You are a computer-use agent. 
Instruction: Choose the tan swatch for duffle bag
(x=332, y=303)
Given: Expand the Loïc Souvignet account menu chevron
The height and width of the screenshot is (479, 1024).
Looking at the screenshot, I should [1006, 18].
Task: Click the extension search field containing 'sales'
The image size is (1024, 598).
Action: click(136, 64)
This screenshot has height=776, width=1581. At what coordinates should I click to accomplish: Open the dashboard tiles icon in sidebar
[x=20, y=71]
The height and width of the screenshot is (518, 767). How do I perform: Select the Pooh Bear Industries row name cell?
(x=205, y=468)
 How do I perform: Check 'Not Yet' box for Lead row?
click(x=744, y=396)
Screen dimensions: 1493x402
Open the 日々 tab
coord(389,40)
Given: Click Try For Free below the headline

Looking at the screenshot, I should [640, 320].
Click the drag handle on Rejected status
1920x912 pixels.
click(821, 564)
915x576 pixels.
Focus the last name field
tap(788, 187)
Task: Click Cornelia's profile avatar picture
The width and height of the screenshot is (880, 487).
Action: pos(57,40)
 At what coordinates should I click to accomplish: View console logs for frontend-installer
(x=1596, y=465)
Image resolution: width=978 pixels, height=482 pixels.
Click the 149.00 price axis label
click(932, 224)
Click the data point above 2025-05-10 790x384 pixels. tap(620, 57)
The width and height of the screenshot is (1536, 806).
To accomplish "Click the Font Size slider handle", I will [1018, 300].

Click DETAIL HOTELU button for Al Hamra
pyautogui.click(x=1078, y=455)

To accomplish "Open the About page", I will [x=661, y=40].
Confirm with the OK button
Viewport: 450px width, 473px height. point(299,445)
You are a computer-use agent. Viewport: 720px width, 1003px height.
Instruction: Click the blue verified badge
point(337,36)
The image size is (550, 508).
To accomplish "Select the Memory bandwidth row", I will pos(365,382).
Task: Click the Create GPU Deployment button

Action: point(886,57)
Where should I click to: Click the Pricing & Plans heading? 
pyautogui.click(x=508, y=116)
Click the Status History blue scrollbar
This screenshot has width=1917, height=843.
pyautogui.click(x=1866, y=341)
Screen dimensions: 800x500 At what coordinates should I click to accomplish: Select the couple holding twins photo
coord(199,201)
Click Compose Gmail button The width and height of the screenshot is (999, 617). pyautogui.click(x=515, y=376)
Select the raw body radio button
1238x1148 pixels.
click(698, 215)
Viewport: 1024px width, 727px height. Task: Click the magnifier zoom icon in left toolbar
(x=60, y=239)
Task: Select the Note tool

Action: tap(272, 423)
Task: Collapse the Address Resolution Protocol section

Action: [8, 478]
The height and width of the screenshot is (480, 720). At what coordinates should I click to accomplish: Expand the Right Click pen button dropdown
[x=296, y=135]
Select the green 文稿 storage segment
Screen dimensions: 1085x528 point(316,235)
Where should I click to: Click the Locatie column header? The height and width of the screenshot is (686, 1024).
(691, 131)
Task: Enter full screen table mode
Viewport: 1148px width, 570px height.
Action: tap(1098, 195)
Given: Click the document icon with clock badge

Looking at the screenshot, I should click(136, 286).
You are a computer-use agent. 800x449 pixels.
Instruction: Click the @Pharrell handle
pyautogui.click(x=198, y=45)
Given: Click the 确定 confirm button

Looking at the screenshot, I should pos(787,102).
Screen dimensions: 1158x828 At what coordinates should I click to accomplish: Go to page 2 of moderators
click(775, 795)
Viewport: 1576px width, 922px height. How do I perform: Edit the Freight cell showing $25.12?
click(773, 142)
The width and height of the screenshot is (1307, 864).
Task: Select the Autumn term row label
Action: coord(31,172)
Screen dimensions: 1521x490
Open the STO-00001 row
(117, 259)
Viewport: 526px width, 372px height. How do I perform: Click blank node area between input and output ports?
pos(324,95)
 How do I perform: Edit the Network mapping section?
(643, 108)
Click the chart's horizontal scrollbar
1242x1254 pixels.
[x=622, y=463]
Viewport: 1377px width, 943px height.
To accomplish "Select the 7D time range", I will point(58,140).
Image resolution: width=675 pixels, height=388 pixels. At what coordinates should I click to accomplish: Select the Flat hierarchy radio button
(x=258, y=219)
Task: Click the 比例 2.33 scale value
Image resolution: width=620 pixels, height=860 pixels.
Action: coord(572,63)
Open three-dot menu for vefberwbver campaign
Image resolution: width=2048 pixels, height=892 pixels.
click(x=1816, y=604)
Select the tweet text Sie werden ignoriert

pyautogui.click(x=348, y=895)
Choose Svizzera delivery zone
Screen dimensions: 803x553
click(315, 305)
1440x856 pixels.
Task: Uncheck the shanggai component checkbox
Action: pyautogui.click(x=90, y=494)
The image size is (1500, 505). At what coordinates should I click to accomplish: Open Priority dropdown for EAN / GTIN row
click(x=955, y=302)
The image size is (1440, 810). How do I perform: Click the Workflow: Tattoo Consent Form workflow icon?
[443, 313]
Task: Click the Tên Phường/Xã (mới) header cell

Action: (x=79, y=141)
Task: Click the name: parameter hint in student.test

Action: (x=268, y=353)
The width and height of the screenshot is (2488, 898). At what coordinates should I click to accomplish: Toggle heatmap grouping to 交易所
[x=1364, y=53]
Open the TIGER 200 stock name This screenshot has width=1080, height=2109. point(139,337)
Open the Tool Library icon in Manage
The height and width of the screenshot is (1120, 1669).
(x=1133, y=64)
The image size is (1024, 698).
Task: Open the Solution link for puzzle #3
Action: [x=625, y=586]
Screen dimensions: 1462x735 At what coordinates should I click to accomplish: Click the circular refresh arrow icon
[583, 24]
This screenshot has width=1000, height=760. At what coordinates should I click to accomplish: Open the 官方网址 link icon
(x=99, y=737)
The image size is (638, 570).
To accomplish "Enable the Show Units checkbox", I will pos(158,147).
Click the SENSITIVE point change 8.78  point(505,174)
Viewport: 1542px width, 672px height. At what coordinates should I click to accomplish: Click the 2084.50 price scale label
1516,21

=======

-- Activity --
Only lines that include "computer" belong in the answer; copy all of them from the listing.

-- Answer to the problem --
You are a computer-use agent. 
You are a computer-use agent. Viewport: 720px width, 1003px height.
You are a computer-use agent. 800x449 pixels.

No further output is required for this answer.